Introduction: There is an outstanding need to identify predictors of driving under the influence of alcohol (DUI) among young adults, particularly women. Impulsivity, or the tendency to act without thinking, is a predictor of DUI, but the specific facets of impulsivity that predict DUI and their interaction with sex differences remain unclear. We aimed to investigate sex differences in the link between impulsivity facets and DUI. Moreover, we sought to replicate previous findings regarding sex differences on impulsivity, and associations between impulsivity facets and DUI.

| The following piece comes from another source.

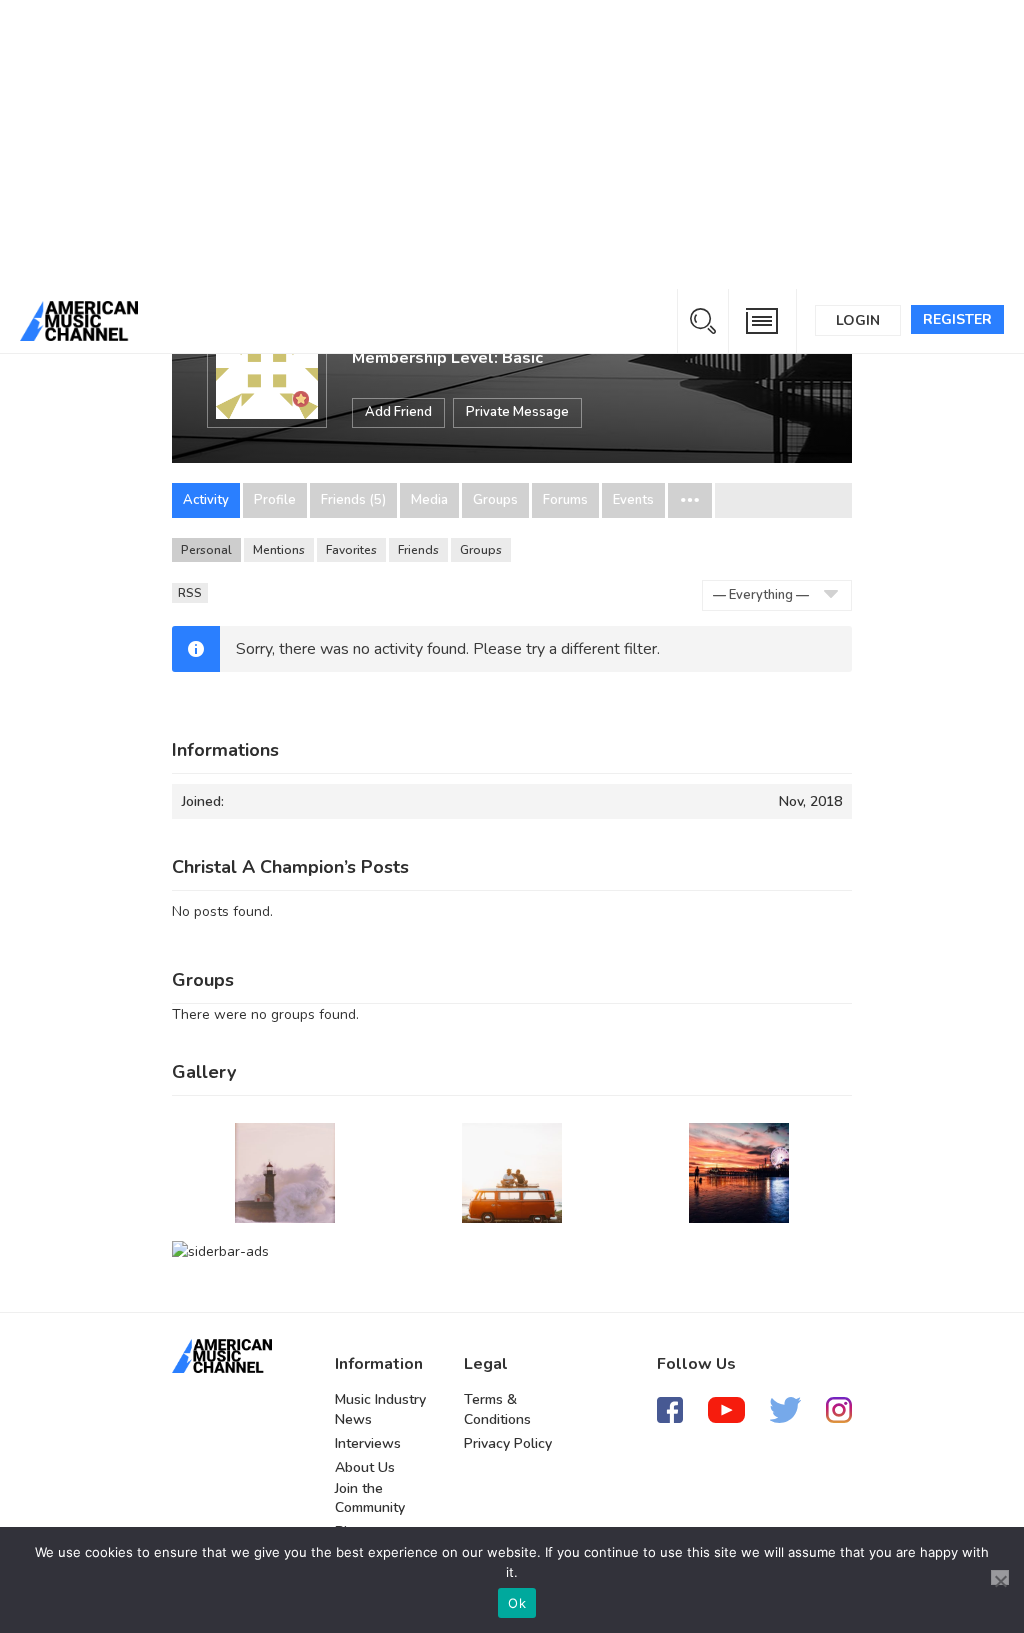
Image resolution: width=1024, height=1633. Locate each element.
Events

Method: A total of 506 university students participated in the study (males, n = 128; females, n = 378). Participants completed measures of impulsivity (UPPS-P short version), alcohol use (AUDIT-C), frequency of DUI episodes and related perception of risk. The UPPS-P assesses five facets of impulsivity: sensation seeking, (lack of) premeditation and perseverance and positive and negative urgency.
Results: Men showed higher sensation seeking and lack of perseverance, alcohol use and DUI frequency and lower risk perception than women. DUI frequency was negatively associated with perception of risk and positively associated with alcohol use and the five impulsivity facets. After controlling for alcohol use and risk perception, only lack of premeditation was associated with DUI frequency in the whole sample. Sensation seeking was positively associated with DUI frequency only in women.
Discussion: The link between lack of premeditation and DUI suggest that pre-drinking planning strategies can contribute to prevent risky driving. In women, specific links between sensation seeking and DUI suggest the need for personality-tailored prevention strategies.
Keywords: Alcohol; Driving under the influence; Impulsivity; Sex differences; UPPS-P.